▶ [RECORD EXCERPTS]
☆ ☆ ☆ ☆

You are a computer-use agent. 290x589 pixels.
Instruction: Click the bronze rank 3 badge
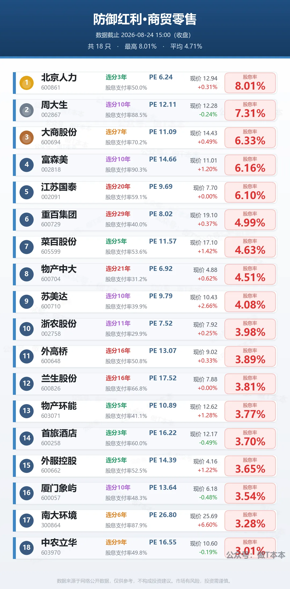27,137
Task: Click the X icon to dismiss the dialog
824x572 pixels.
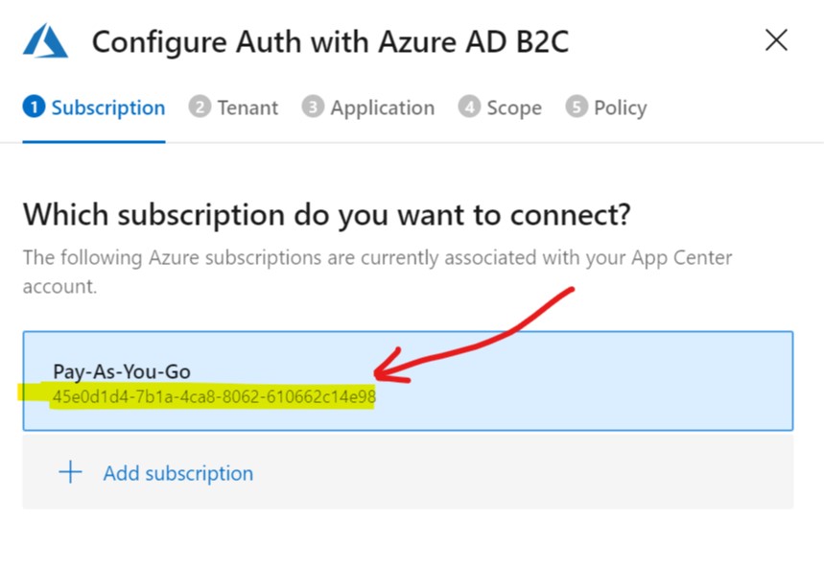Action: 776,40
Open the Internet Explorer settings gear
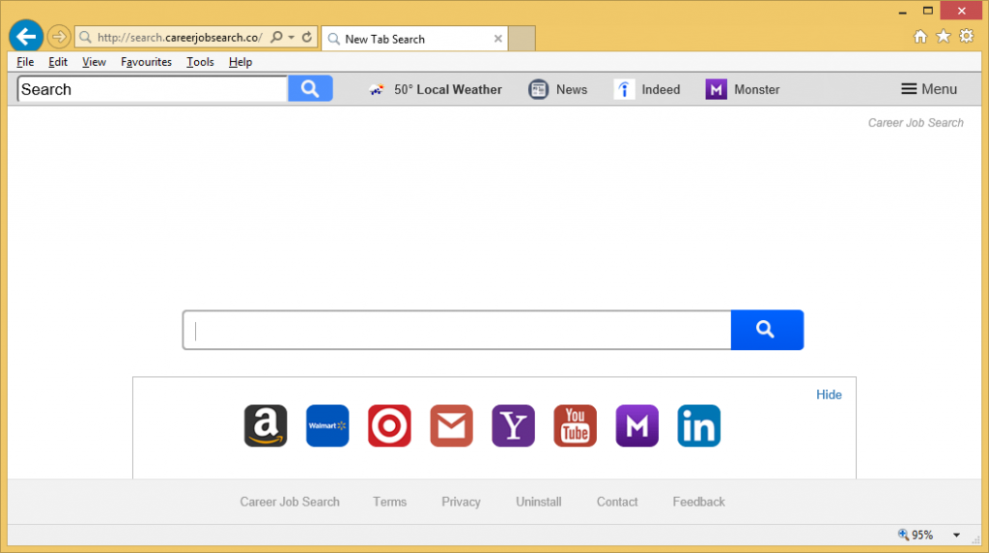The height and width of the screenshot is (553, 989). [966, 37]
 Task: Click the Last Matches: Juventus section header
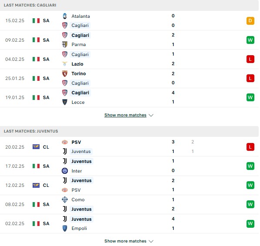click(129, 131)
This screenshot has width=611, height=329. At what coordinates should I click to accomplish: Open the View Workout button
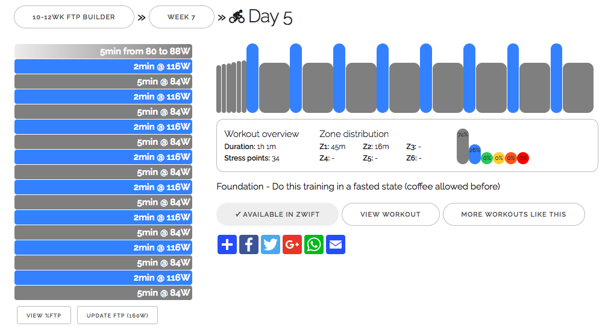(x=390, y=214)
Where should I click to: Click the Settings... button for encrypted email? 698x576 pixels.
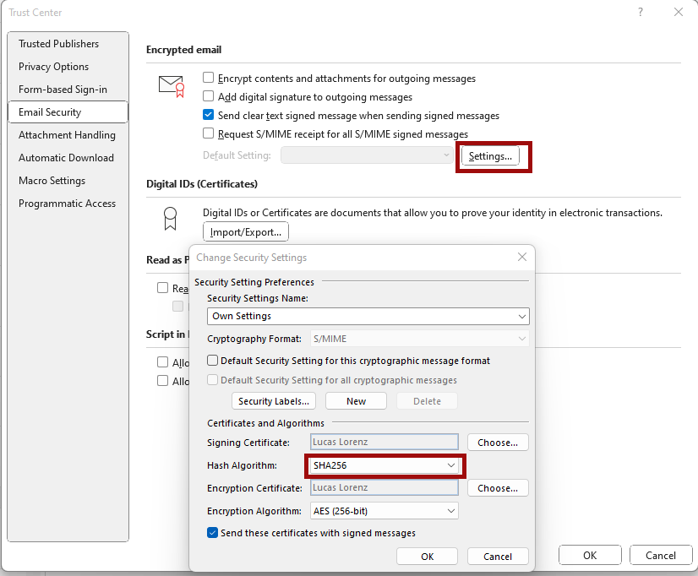point(490,156)
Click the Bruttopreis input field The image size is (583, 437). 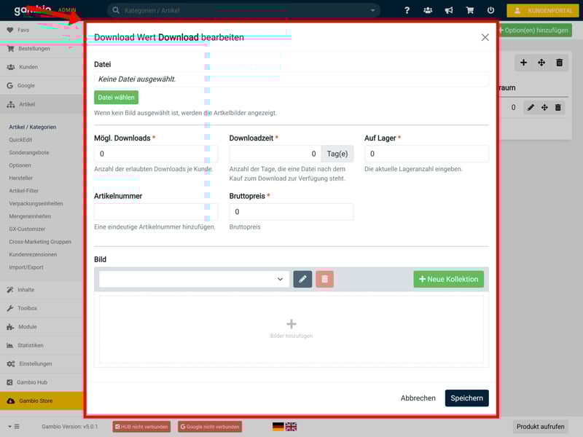(x=292, y=212)
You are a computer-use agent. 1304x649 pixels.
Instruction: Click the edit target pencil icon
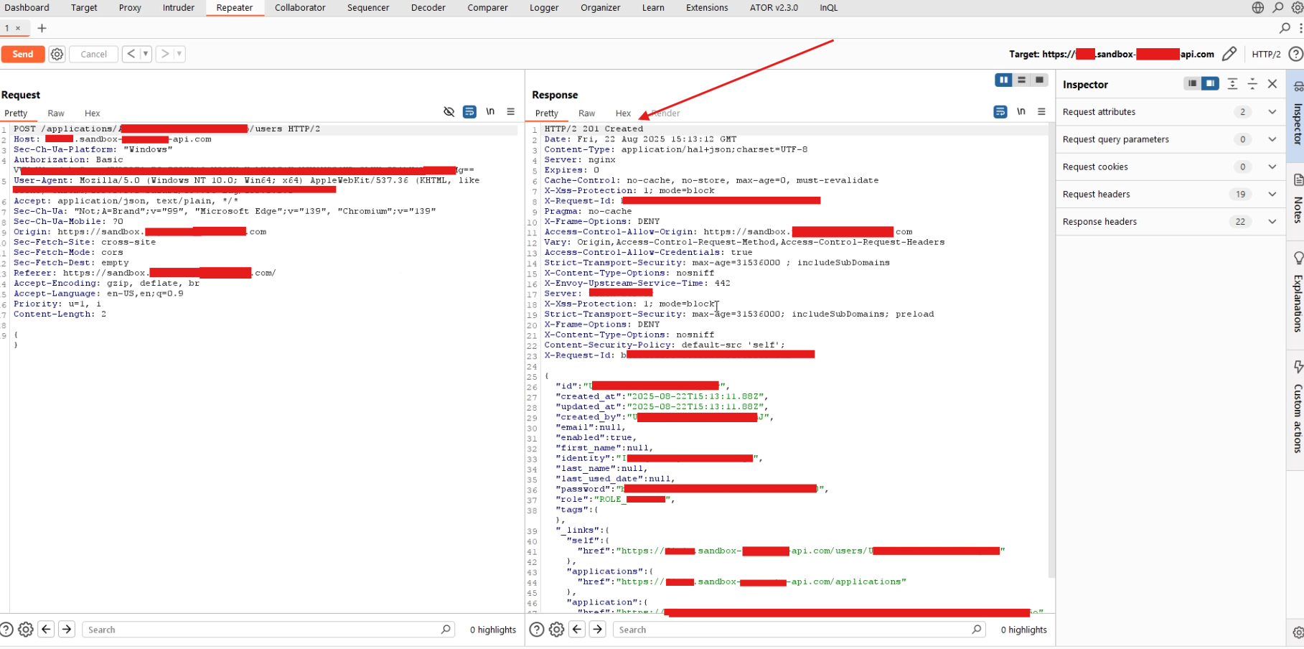[x=1229, y=54]
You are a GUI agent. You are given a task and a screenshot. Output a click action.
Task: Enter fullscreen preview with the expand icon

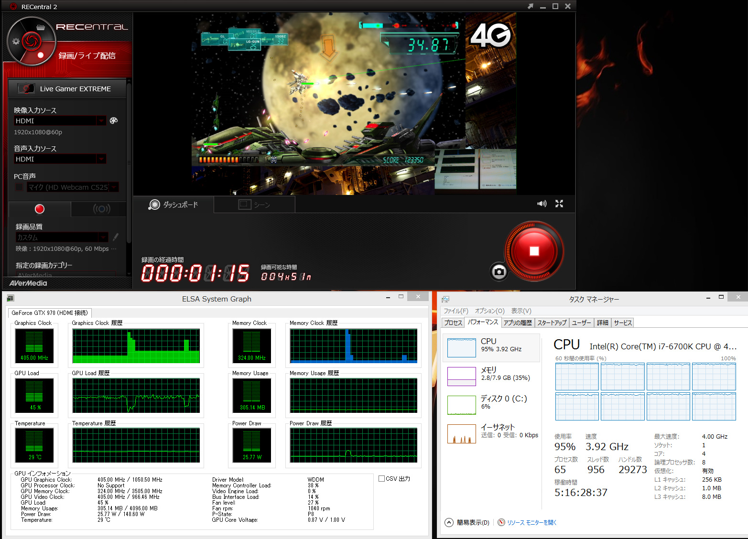pyautogui.click(x=559, y=204)
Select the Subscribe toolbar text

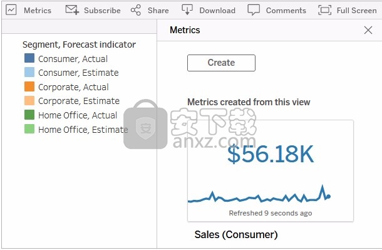(102, 11)
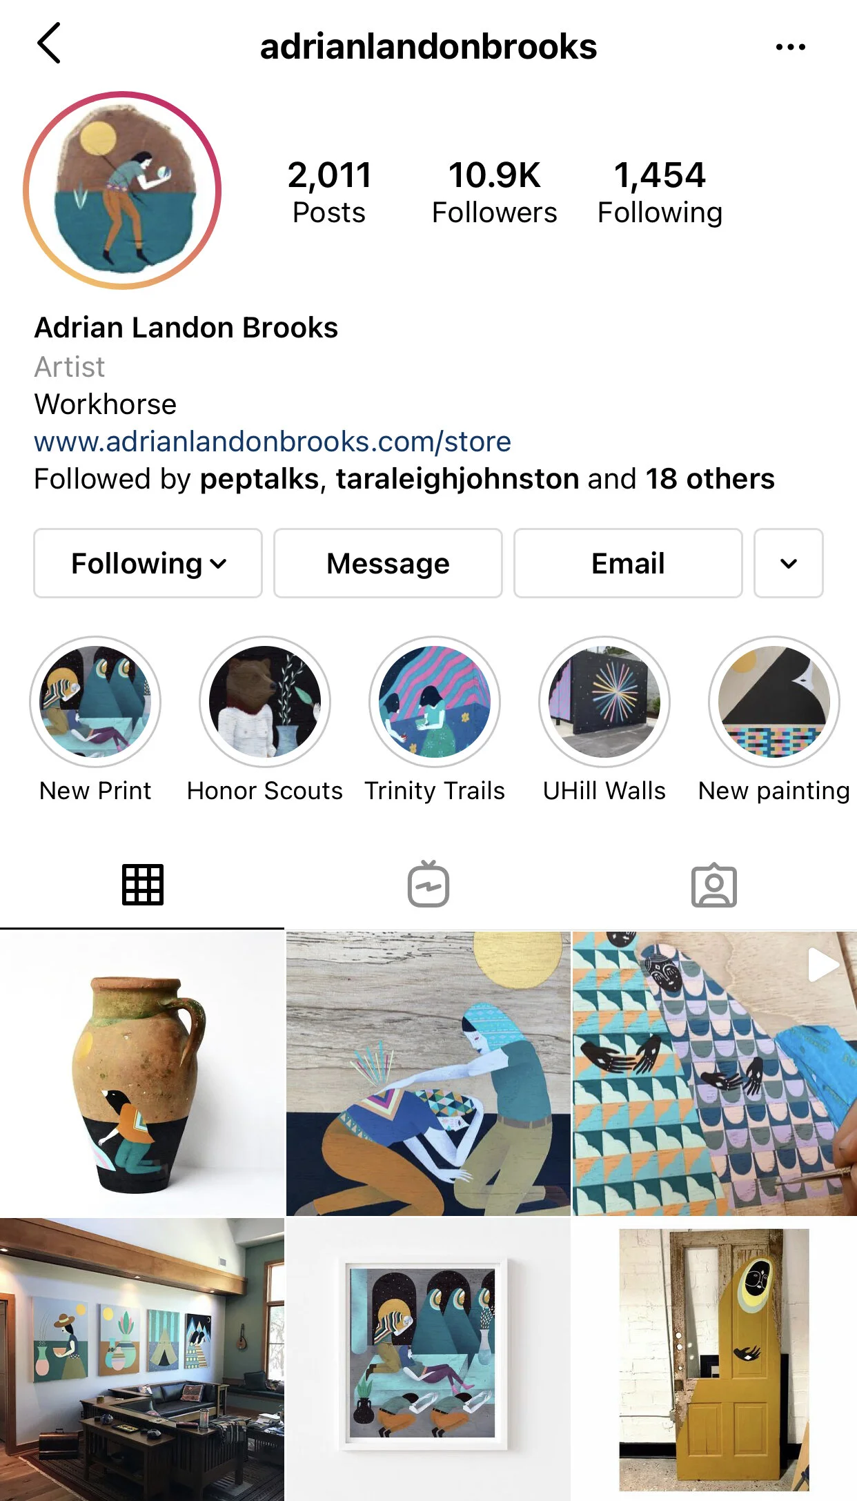
Task: Switch to the posts grid tab
Action: click(143, 885)
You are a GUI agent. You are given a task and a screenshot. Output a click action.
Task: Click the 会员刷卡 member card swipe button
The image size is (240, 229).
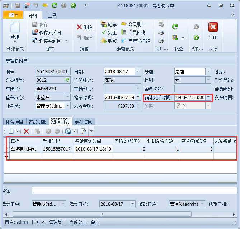coord(133,24)
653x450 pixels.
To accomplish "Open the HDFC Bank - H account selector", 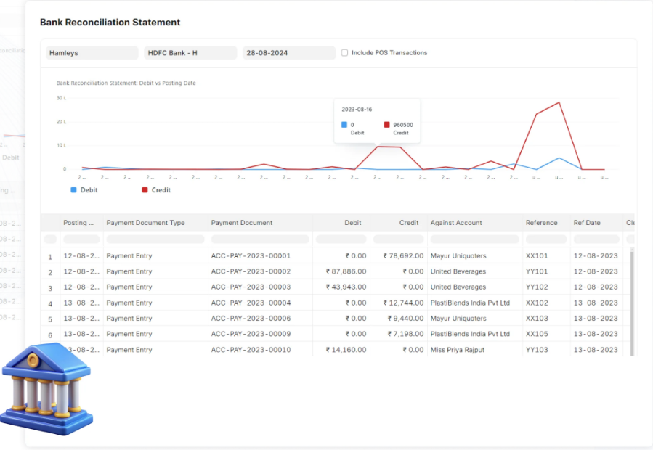I will (x=190, y=53).
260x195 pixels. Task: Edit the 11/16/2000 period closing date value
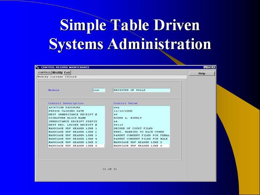[141, 111]
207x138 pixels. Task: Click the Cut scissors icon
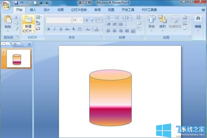click(16, 17)
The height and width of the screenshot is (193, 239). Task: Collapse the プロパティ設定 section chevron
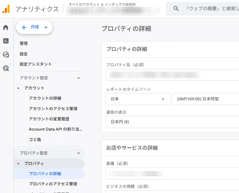coord(78,153)
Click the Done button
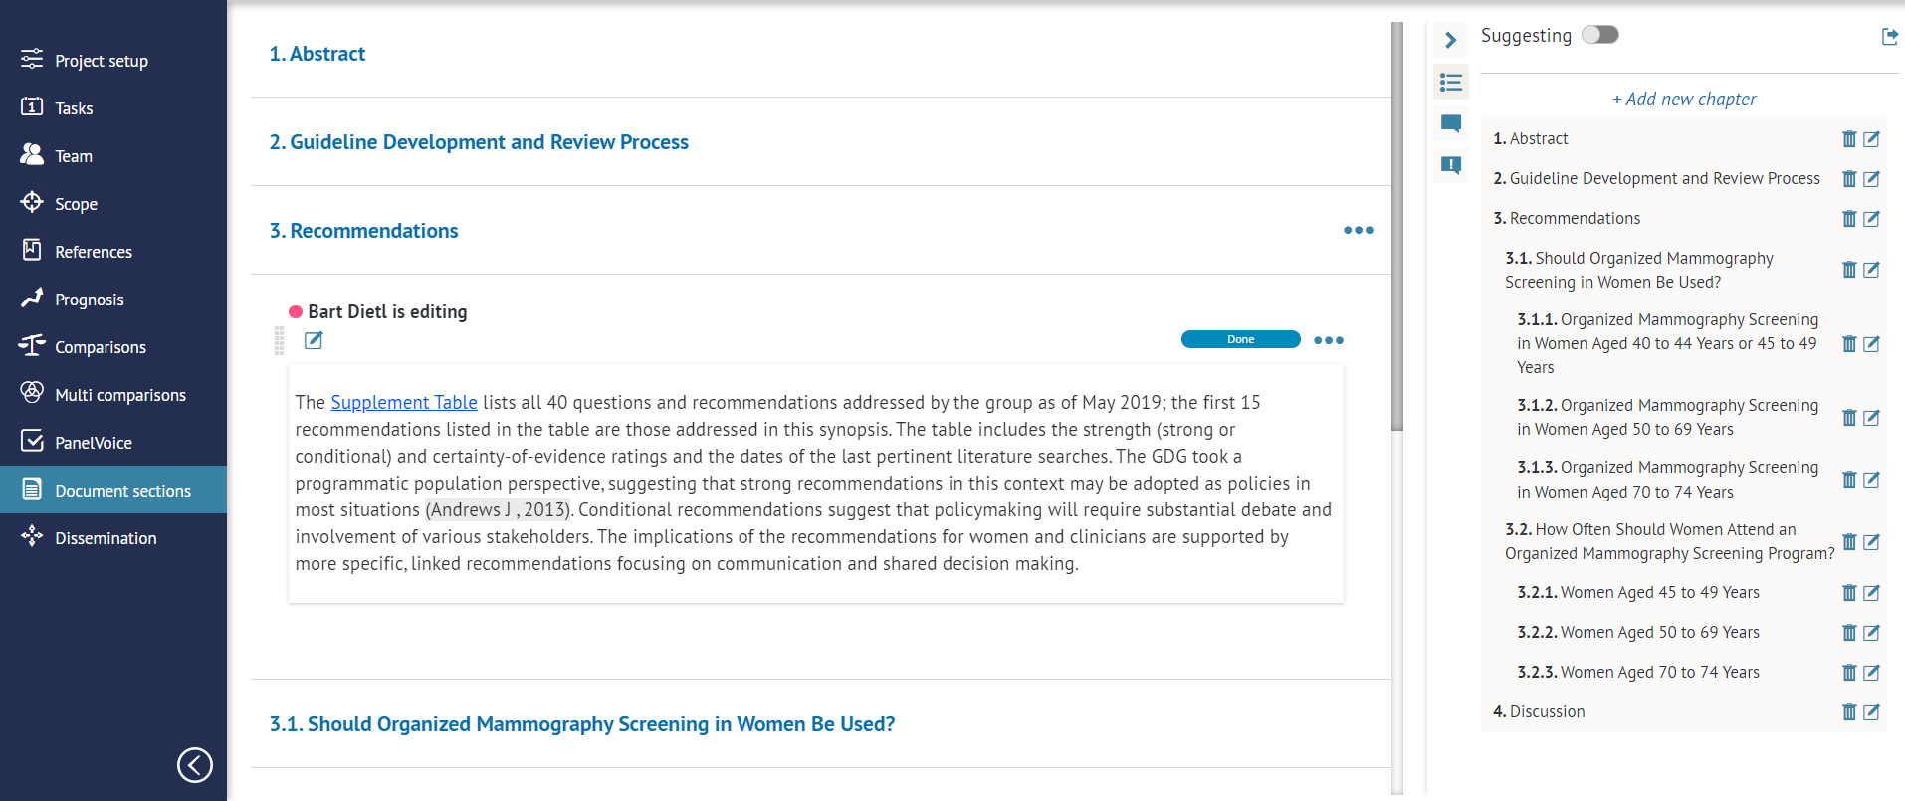This screenshot has height=801, width=1905. tap(1240, 339)
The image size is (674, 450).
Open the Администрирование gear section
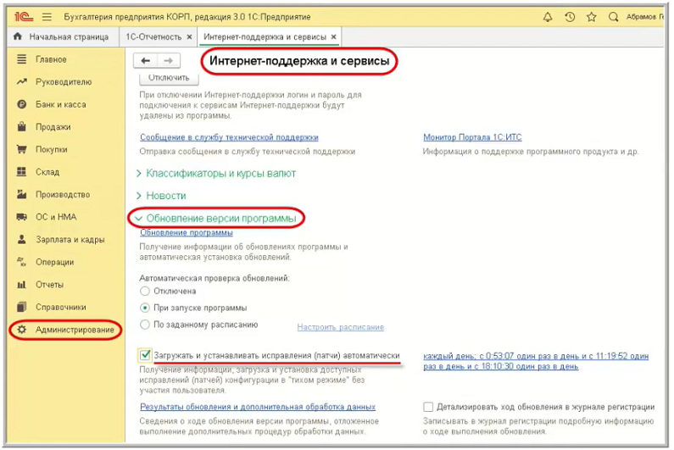coord(74,330)

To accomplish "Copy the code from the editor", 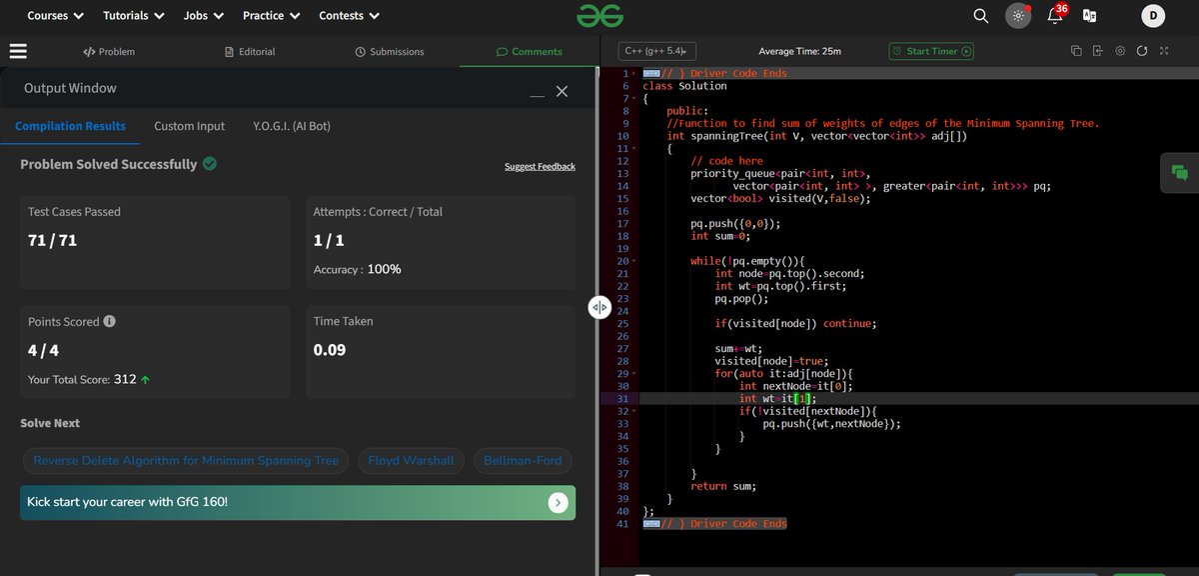I will (1076, 51).
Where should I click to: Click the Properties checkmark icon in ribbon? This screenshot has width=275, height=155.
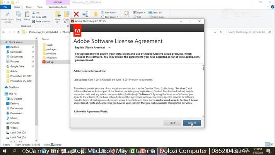(x=126, y=14)
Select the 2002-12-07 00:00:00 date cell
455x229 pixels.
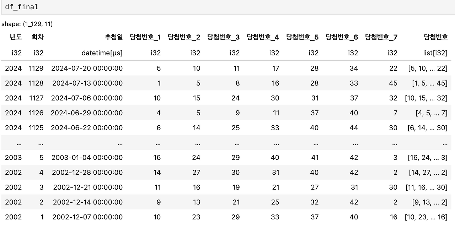(87, 217)

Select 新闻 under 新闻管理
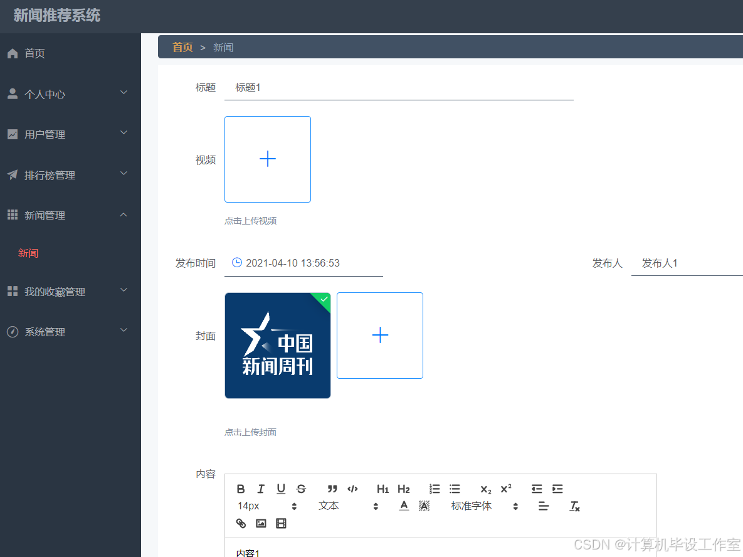click(28, 253)
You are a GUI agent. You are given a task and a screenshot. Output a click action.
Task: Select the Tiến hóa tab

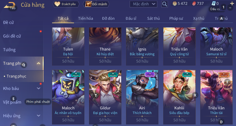[x=85, y=18]
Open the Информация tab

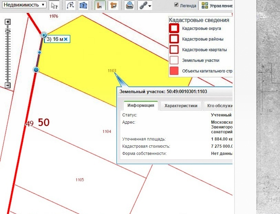pos(140,105)
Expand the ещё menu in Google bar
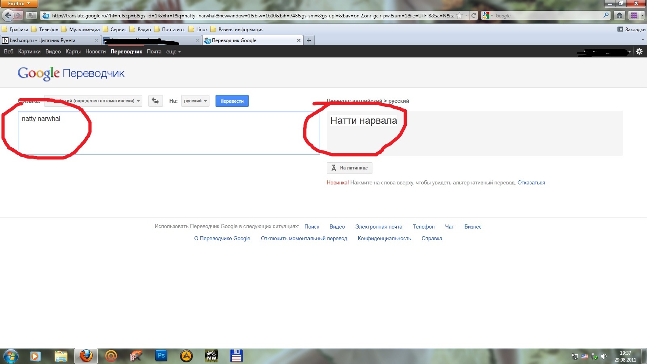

☆ ☆ ☆ ☆

▶ [ACTIVITY] Write out again, exactly, each line from the one containing "455x229 pixels." through the last line of the entries, and omit every picture.

▶ [WRITTEN SOLUTION]
455x229 pixels.
(87, 217)

Select 新闻 under 新闻管理
click(28, 253)
You are a GUI agent. You are given a task and a screenshot. Output a click action.
Task: Select the Tiến hóa tab

[x=85, y=18]
Open the Информация tab

pos(140,105)
Expand the ещё menu in Google bar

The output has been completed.